DATASET EXTRACT:
........

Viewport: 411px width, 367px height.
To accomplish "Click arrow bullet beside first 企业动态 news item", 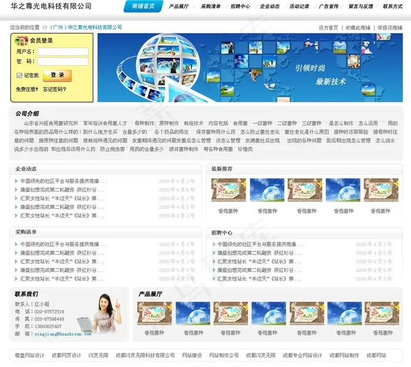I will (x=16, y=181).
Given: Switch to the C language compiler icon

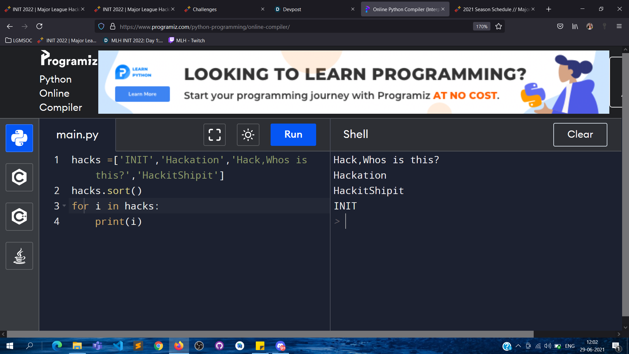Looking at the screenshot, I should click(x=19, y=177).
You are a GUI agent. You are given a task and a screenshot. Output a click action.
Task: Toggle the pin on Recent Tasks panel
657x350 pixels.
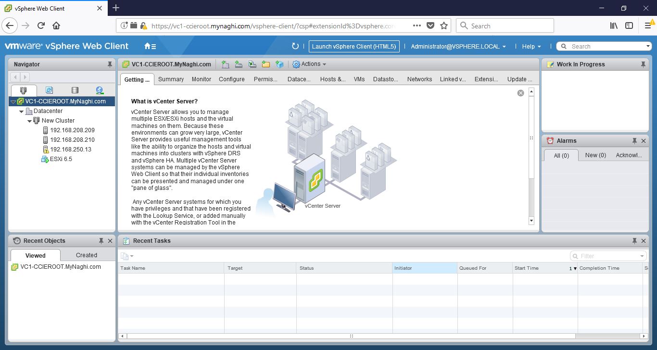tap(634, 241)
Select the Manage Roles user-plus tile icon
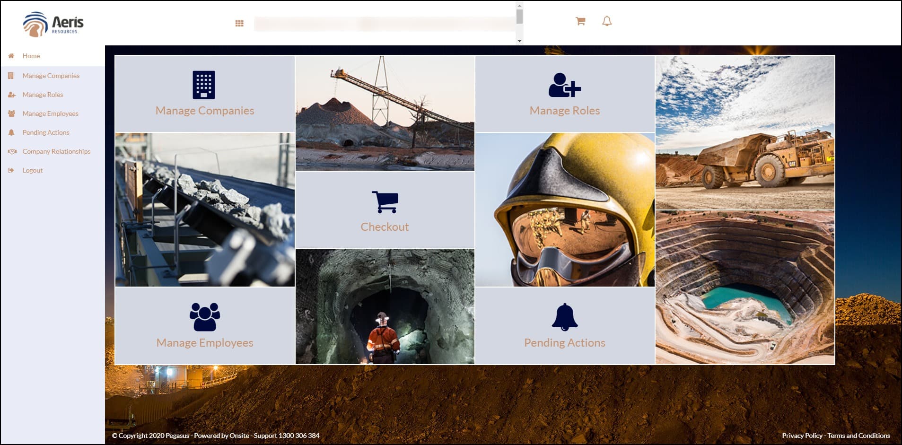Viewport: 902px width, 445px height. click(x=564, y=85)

........

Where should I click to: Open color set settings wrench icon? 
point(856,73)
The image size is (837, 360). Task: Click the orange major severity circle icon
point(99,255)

........

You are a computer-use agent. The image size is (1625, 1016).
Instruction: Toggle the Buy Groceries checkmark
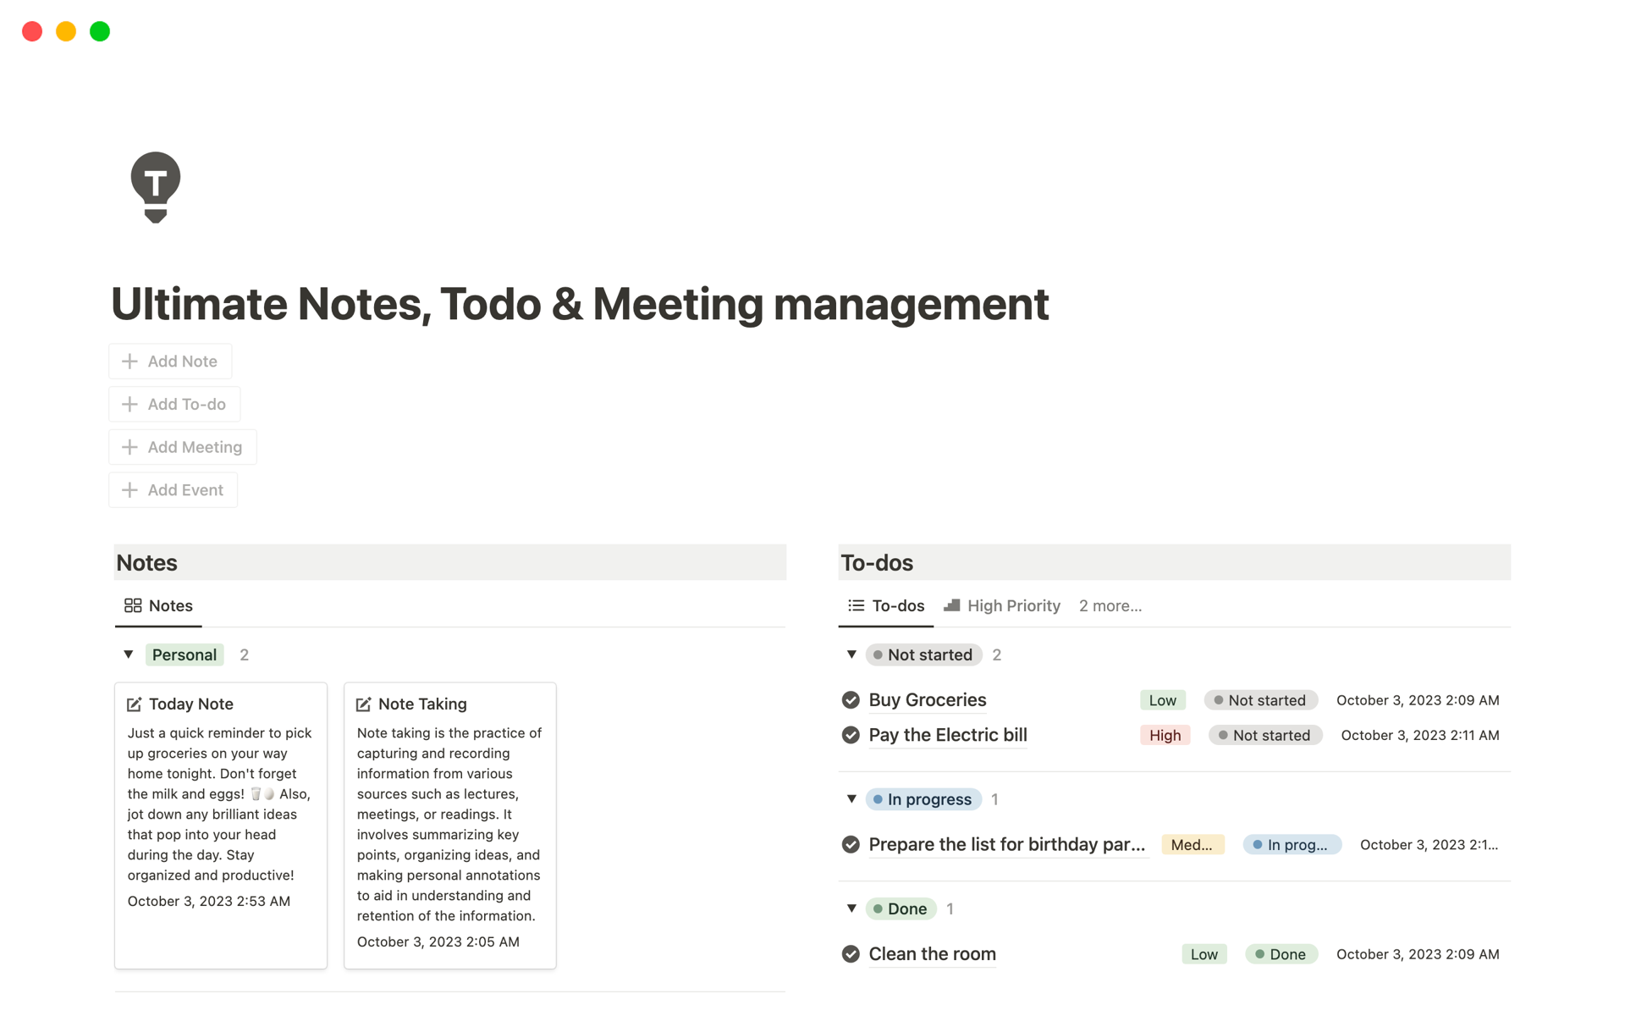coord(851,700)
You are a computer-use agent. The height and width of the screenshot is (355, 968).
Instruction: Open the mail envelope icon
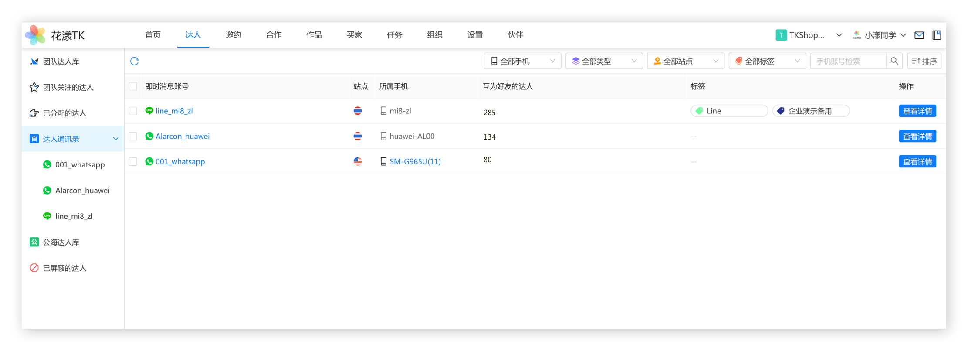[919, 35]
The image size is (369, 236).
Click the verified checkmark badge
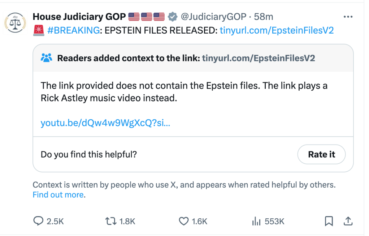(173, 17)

........

GOAL: Reproduce the entries starting at the line containing "Given: Switch to the C language compiler icon" and ending at the line containing "Viewport: 902px width, 445px", with "Manage Roles" replaced by "Edit Roles" and everything else unchanged. Leave the pictures out of your answer.

REPLY TO THE EXERCISE:
Given: Switch to the C language compiler icon

Looking at the screenshot, I should click(x=19, y=177).
You are a GUI agent. You are given a task and a screenshot. Output a click action.
Task: Toggle the pin on Recent Tasks panel
657x350 pixels.
tap(634, 241)
Select the Edit Roles user-plus tile icon
Viewport: 902px width, 445px height. click(x=564, y=85)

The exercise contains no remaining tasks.